Dataset entries below:

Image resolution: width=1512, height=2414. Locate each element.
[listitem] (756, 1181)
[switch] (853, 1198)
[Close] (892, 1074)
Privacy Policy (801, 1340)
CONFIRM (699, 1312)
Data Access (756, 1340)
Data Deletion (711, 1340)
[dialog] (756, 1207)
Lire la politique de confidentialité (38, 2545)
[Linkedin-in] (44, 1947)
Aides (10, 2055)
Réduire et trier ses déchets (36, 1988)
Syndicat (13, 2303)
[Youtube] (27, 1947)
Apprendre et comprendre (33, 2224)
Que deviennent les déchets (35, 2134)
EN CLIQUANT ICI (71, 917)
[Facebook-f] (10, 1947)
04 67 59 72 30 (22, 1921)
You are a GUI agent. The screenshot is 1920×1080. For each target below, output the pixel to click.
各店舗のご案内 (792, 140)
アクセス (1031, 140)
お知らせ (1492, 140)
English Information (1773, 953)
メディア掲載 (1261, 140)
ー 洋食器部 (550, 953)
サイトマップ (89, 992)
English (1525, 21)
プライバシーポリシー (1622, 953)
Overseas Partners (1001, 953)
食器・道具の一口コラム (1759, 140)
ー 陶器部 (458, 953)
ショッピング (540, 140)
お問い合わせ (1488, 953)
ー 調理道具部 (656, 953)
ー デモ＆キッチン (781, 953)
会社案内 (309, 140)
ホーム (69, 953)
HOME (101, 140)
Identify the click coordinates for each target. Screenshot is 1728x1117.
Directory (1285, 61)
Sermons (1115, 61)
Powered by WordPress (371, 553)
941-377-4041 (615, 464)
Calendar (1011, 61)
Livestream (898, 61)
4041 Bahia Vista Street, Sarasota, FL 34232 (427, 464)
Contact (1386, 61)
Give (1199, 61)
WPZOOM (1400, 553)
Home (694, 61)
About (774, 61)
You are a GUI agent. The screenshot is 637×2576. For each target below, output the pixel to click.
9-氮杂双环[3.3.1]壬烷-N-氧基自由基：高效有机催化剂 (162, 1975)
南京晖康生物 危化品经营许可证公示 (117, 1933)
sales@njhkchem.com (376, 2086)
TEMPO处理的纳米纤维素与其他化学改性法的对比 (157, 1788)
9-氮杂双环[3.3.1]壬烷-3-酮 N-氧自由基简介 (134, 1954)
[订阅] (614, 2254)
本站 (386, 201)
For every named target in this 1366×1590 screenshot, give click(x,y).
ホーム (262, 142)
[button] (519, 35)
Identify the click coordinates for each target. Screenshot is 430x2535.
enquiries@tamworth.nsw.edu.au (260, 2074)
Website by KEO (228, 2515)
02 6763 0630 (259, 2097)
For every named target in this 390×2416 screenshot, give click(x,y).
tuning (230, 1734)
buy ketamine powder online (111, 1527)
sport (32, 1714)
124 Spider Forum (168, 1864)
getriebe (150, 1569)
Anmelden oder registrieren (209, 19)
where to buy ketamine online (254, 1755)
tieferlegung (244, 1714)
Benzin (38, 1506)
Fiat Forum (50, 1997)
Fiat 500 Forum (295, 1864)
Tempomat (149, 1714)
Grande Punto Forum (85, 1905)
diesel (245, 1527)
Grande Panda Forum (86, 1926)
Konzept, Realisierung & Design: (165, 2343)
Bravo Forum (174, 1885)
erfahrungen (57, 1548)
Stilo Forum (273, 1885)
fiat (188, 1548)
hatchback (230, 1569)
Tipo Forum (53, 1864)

End of Dataset entries.

▶ [Task item]
Using only the entries above, output the line with "[switch] (853, 1198)", the line with "You are a GUI agent. The screenshot is 637×2576.", and all lines between them, exactly as they stand.

▶ [Reply to the exercise]
[switch] (853, 1198)
[Close] (892, 1074)
Privacy Policy (801, 1340)
CONFIRM (699, 1312)
Data Access (756, 1340)
Data Deletion (711, 1340)
[dialog] (756, 1207)
Lire la politique de confidentialité (38, 2545)
[Linkedin-in] (44, 1947)
Aides (10, 2055)
Réduire et trier ses déchets (36, 1988)
Syndicat (13, 2303)
[Youtube] (27, 1947)
Apprendre et comprendre (33, 2224)
Que deviennent les déchets (35, 2134)
EN CLIQUANT ICI (71, 917)
[Facebook-f] (10, 1947)
04 67 59 72 30 (22, 1921)
You are a GUI agent. The screenshot is 1920×1080. For each target below, output the pixel to click.
各店舗のご案内 (792, 140)
アクセス (1031, 140)
お知らせ (1492, 140)
English Information (1773, 953)
メディア掲載 (1261, 140)
ー 洋食器部 (550, 953)
サイトマップ (89, 992)
English (1525, 21)
プライバシーポリシー (1622, 953)
Overseas Partners (1001, 953)
食器・道具の一口コラム (1759, 140)
ー 陶器部 (458, 953)
ショッピング (540, 140)
お問い合わせ (1488, 953)
ー 調理道具部 (656, 953)
ー デモ＆キッチン (781, 953)
会社案内 (309, 140)
ホーム (69, 953)
HOME (101, 140)
Identify the click coordinates for each target. Screenshot is 1728x1117.
Directory (1285, 61)
Sermons (1115, 61)
Powered by WordPress (371, 553)
941-377-4041 (615, 464)
Calendar (1011, 61)
Livestream (898, 61)
4041 Bahia Vista Street, Sarasota, FL 34232 (427, 464)
Contact (1386, 61)
Give (1199, 61)
WPZOOM (1400, 553)
Home (694, 61)
About (774, 61)
You are a GUI agent. The screenshot is 637×2576. For each target below, output the pixel to click.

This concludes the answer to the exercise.